3.2. O saldo comercial permaneceu estruturalmente positivo
Apesar do crescimento mais rápido das importações em termos percentuais, a UE manteve um superavit comercial ao longo de todo o período. O saldo passou de €203,6 milhões em 2015 para €231,4 milhões em 2025 (+13,7%), tendo atingido um máximo de €232,6 milhões. A dependência líquida de importações manteve-se negativa e estável em torno de −17,5%, confirmando o estatuto de exportador líquido da UE.
| Ano | Saldo comercial (M EUR) | Dependência líquida (%) |
|---|---|---|
| 2015 | 203,6 | −17,4 |
| Máximo | 232,6 | −13,9 |
| 2025 | 231,4 | −17,6 |
3.3. A intensidade comercial e a propensão exportadora aumentaram
A intensidade comercial (exportações + importações como proporção da produção) subiu de 19,6% para 23,8% (+21,9%), enquanto a propensão exportadora (exportações como proporção da produção) cresceu de 17,5% para 20,0% (+14,6%). Estes indicadores sugerem que, apesar do crescimento excecional da produção interna, a Europa não se fechou sobre si própria — pelo contrário, a abertura comercial intensificou-se, embora a produção doméstica tenha absorvido a maior parte do aumento de procura.
| Indicador | 2015 | 2025 | Variação |
|---|---|---|---|
| Intensidade comercial (%) | 19,6 | 23,8 | +21,9% |
| Propensão exportadora (%) | 17,5 | 20,0 | +14,6% |
Conclusão
O mercado europeu de adubos orgânicos (CN 3101) sofreu uma transformação profunda entre 2015 e 2025. A produção interna mais do que triplicou, impulsionada por políticas de sustentabilidade e pela crescente procura de alternativas aos fertilizantes minerais. A UE consolidou a sua posição como exportador líquido, com um superavit comercial estável em torno dos €230 milhões, embora as importações tenham crescido mais rapidamente (+161,9% em valor) do que as exportações (+35,2%).
A reconfiguração geográfica das trocas foi marcante: a China emergiu como o principal destino das exportações europeias (ultrapassando o Vietname), enquanto o Reino Unido e a Índia se tornaram os maiores fornecedores externos. A escalada de preços — mais de 60% em ambos os fluxos — reflete tanto pressões de custo como a crescente valorização dos adubos orgânicos nos mercados globais.

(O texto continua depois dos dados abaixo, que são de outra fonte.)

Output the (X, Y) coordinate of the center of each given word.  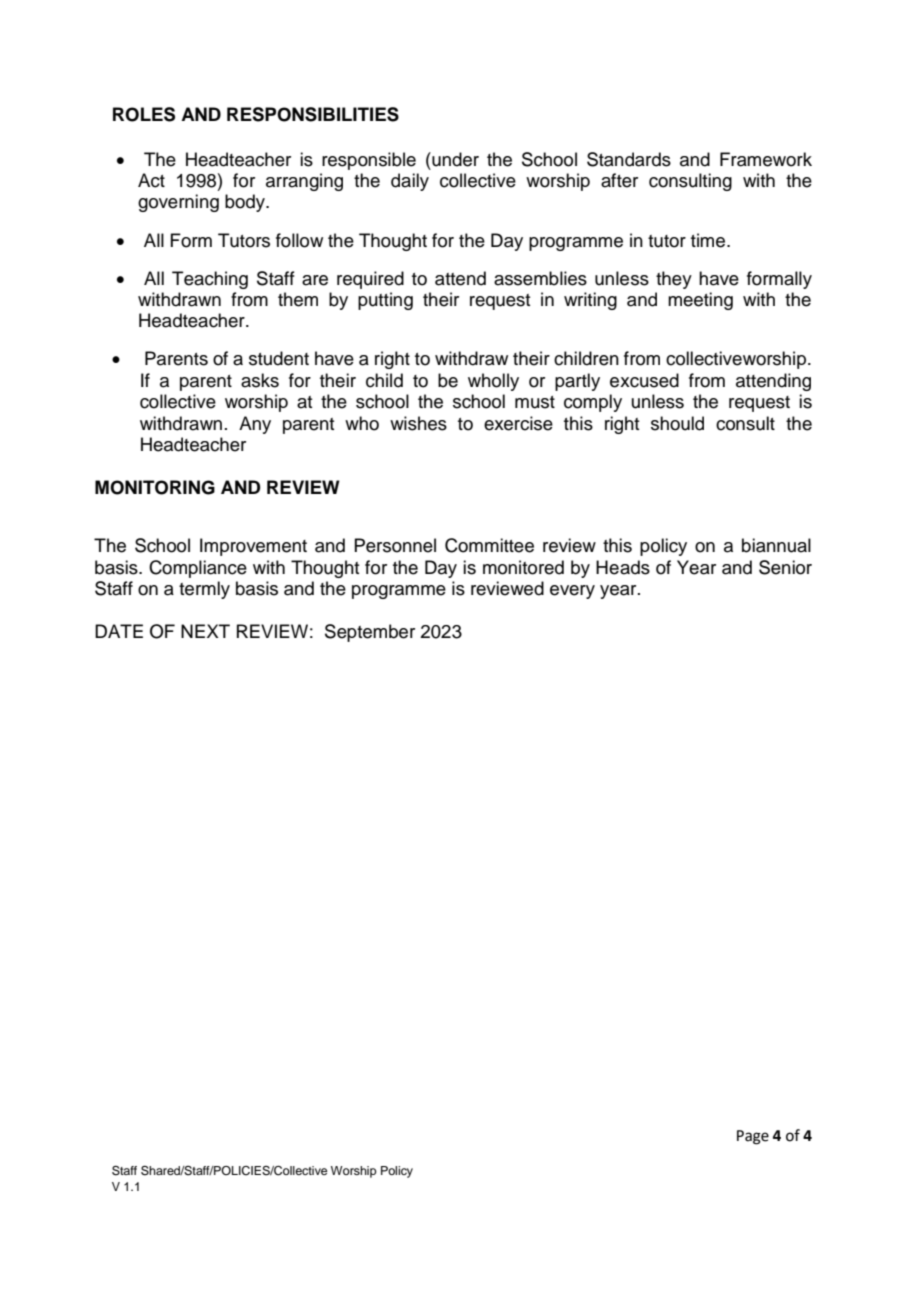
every (572, 592)
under (454, 159)
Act (151, 180)
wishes (418, 423)
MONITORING (155, 487)
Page (753, 1137)
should (677, 423)
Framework (766, 159)
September (370, 633)
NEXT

Do ponto de vista da vulnerabilidade, a UE encontra-se numa posição confortável: a dependência líquida de importações é negativa e estável, a concentração das exportações diminuiu e os Estados-Membros mais especializados (Espanha, Bélgica, Países Baixos) dispõem de vantagens comparativas sólidas. Contudo, a elevada volatilidade nas trocas com determinados parceiros asiáticos e a concentração crescente das importações são fatores a monitorizar num contexto geopolítico e ambiental em constante mutação.